DIRECTIONS FOR THIS TASK:
Below are some entries. Repeat exactly the lines from the one with "You are a computer-use" through the one with "Instruction: Open Home in the top navbar", and only those.

DATA IN THIS EXERCISE:

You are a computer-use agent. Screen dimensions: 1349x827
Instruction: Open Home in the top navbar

---

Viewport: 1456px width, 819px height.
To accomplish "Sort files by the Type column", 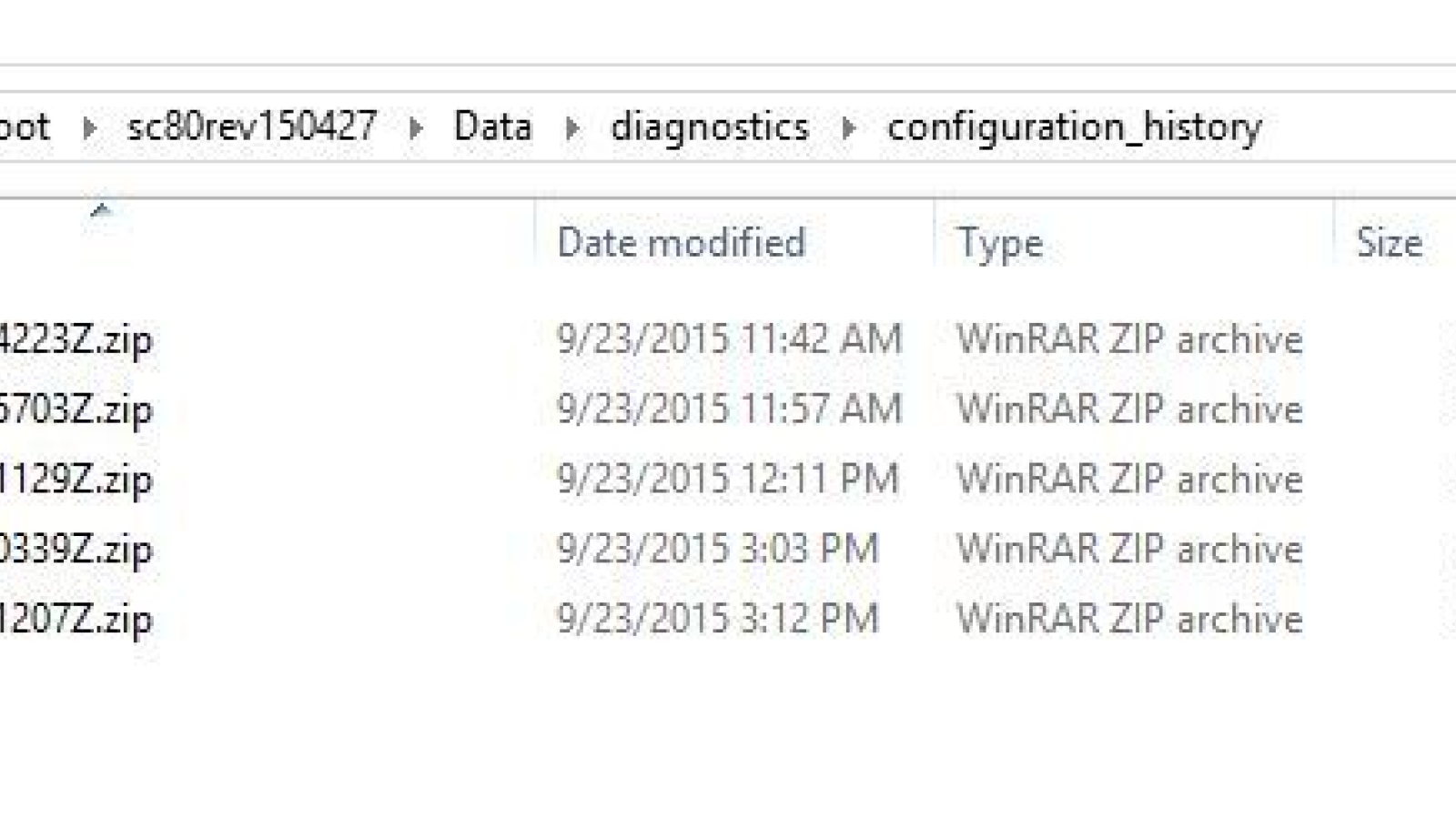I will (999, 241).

--

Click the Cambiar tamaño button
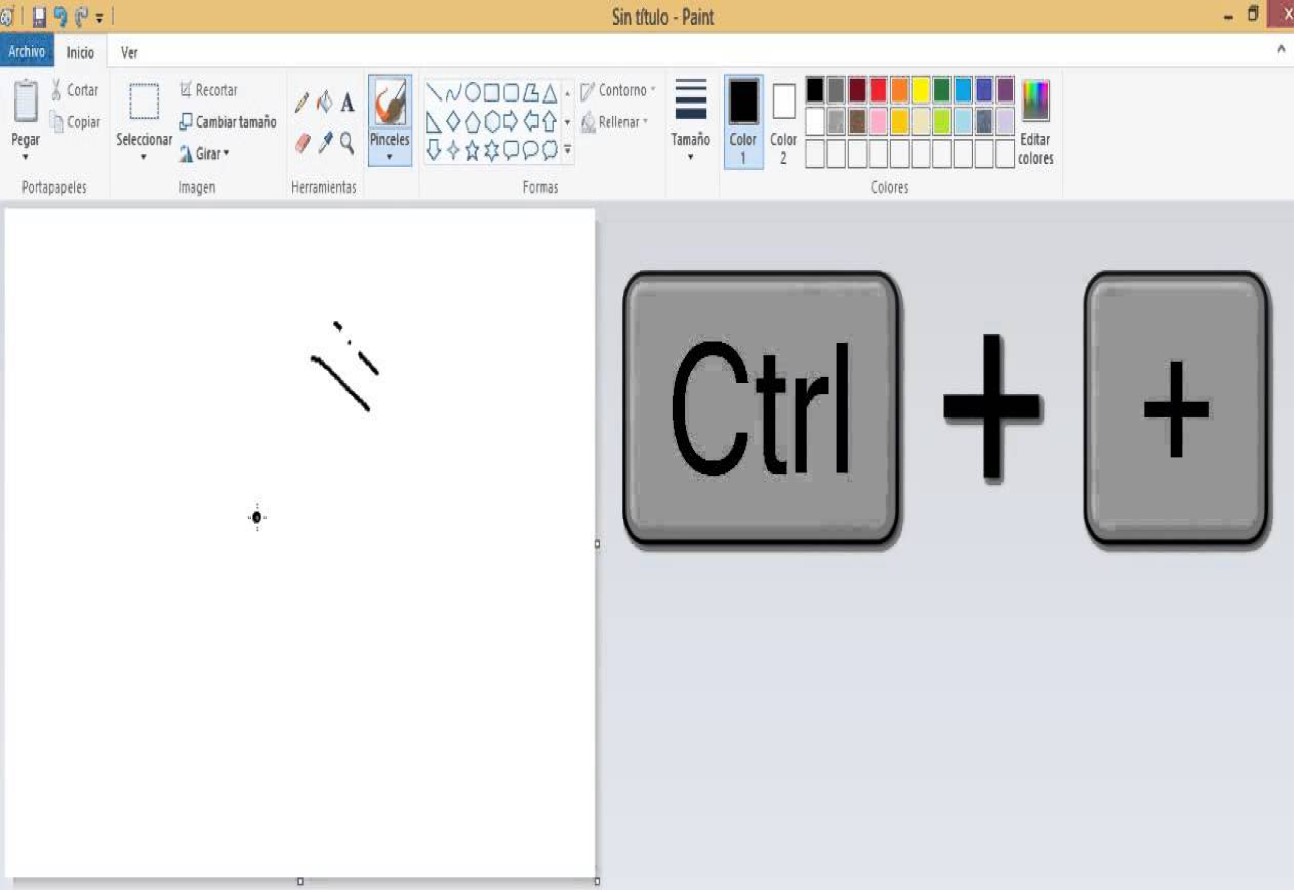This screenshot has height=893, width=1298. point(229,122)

WRITTEN SOLUTION:
You are a computer-use agent. Screen dimensions: 1349x827
Instruction: Open Home in the top navbar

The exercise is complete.